▸ Набор заданий
a) Какую долю населения России, по мнению Льва Николаевича из отрывка о Толстом, составляли крестьяне?
b) Перепишите из отрывка о Толстом фрагмент от «Вокруг Ясной Поляны» до «остановит безумие богачей.».
c) Подхватите отрывок о Толстом и допишите к нему продолжение, начиная сразу после последнего предложения.

▸ Фрагмент документа
────────────────

Вокруг Ясной Поляны вырастали деревья, чаще приезжали гости. Лев Николаевич все еще считал, что все люди должны жить в деревне, что в России девяносто восемь процентов – крестьяне.
Время не было правильно увидено Львом Николаевичем Толстым. Большой корабль его утопий пытался плыть в прошлое кормой вперед, но ветер выгибал паруса к носу, к будущему, непонятному, чужому, враждебному. Я хотел сказать – непонятому.
Но Толстой во многом понимал больше других. Он писал, что возникнут угрозы войн такой силы, при которых могут погибнуть девяносто девять процентов обитателей земли, но даже это не остановит безумие богачей.

────────────────

▸ Содержимое набора данных
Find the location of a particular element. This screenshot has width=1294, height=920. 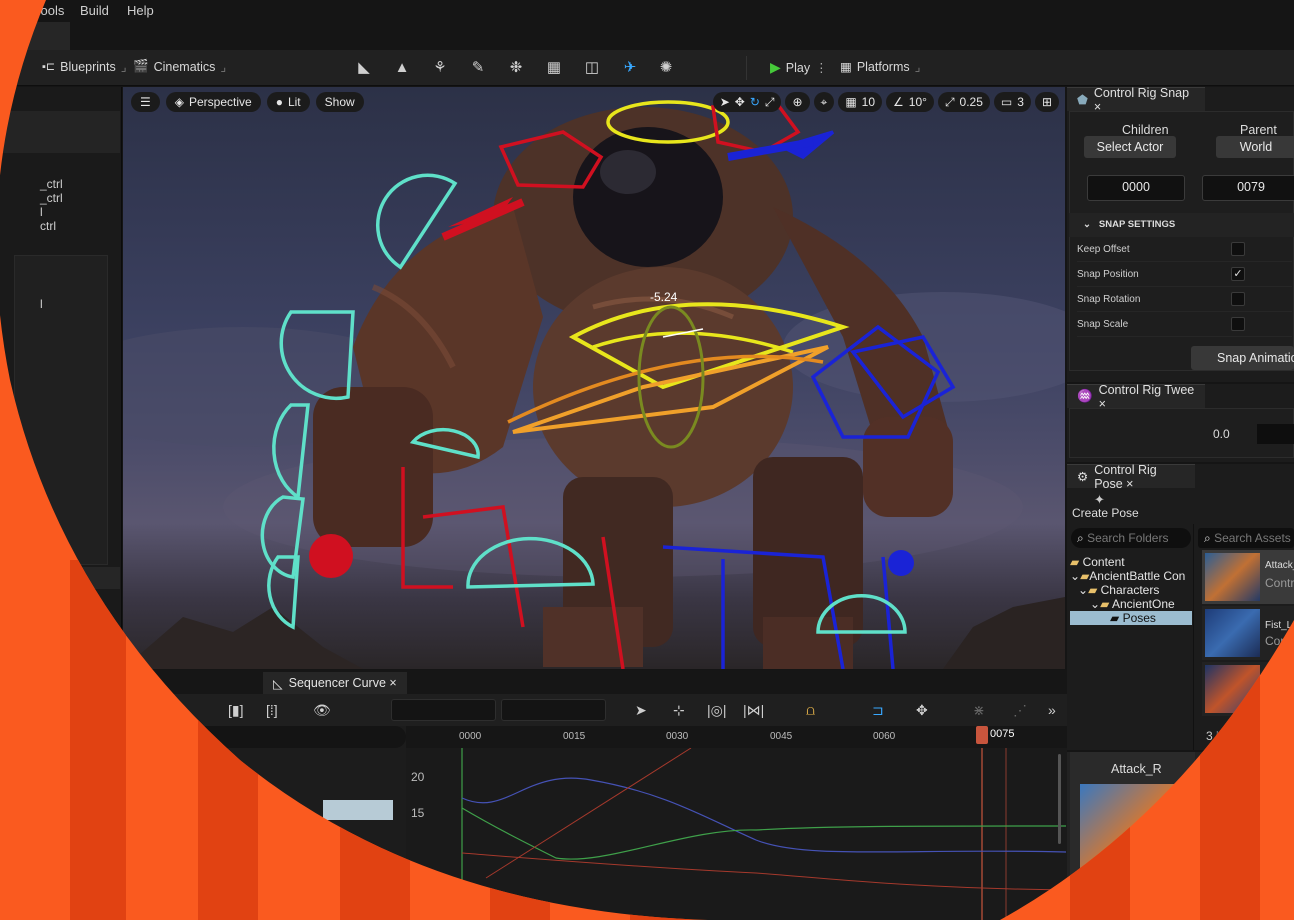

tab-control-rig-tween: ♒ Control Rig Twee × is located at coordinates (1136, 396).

────────────────

▸ Ответы к упражнению
a) Девяносто восемь процентов.

b)
Вокруг Ясной Поляны вырастали деревья, чаще приезжали гости. Лев Николаевич все еще считал, что все люди должны жить в деревне, что в России девяносто восемь процентов – крестьяне.
Время не было правильно увидено Львом Николаевичем Толстым. Большой корабль его утопий пытался плыть в прошлое кормой вперед, но ветер выгибал паруса к носу, к будущему, непонятному, чужому, враждебному. Я хотел сказать – непонятому.
Но Толстой во многом понимал больше других. Он писал, что возникнут угрозы войн такой силы, при которых могут погибнуть девяносто девять процентов обитателей земли, но даже это не остановит безумие богачей.

c)
В то же время он каждый день писал в своих дневниках одни и те же заклинания о несопротивлении, о том, что надо жить для души. Человек, который показал общую душу народов, показал, как силовое поле общего бытия определяет мысль отдельного человека, как мало значит эта отдельная мысль, утверждал, что мысль может повернуть бытие. Человек этот хотел переделать жизнь, руководя ею из усадьбы, в которой женщины не слушались великого старика.
Век начинался войнами. Воевали на Филиппинах и в Трансваале. Это были войны по-новому отвратительные. Толстой говорил: «Войны американцев и англичан среди мира, в котором осуждают войну уж гимназисты, ужасны».
13 января 1900 года пришел на Хамовники ко Льву Николаевичу литератор В. А. Поссе, издатель «Жизни для всех». Он привел с собой молодого писателя Алексея Максимовича Пешкова. Пешков только что прославился под именем Максим Горький. В доме Толстого Горького ждали. Сперва принимала пришедших Софья Андреевна и дочери, потом вышел из спальни Лев Николаевич: на его сгорбленные плечи был накинут большой шерстяной платок.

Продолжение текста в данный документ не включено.